12 Dec 2018Can anyone post a solution for 8C problem 20?

## Marcel Ackermann

4 Feb 20188C18) How do the eigenvalues look like for this operator?

Tv=lambda v

=>

-a_0=lambda v_1

v_1 -a_1 v_n = lambda v_2

v_2 - a_2 v_n = lambda v_3

...

subsituting yields: [0] a_0 + a_1 lambda + a_2 lambda^2 + ... + a_{n-1} lambda^{n-1}=0

all eigenvalues fulfill this equation, every polynomial in C has a factorization with lambda_i the eigenvalues, so we know that [0] is the characteristic polynomial.

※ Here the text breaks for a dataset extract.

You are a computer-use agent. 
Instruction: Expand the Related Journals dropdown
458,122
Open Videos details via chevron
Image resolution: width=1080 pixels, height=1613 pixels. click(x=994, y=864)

The minimal polynomial depends on the a_i values.

## Marcel Ackermann

25 Nov 20178C1) Because the multiplicities of the eigenvalues sum up to the dimensionality of the operator, we know that the multiplicity of one of the eigenvalues has to be two. So there are three possibilities for the minimal polynomial: q_1(z)=(z-3)^2(z-5)(z-8) (etc.). Applying T to these q yields q(T)=0 according to the Cayley-Hamilton theorem (8.37). Multiplying 0 with any polynomial yields the 0 polynomial.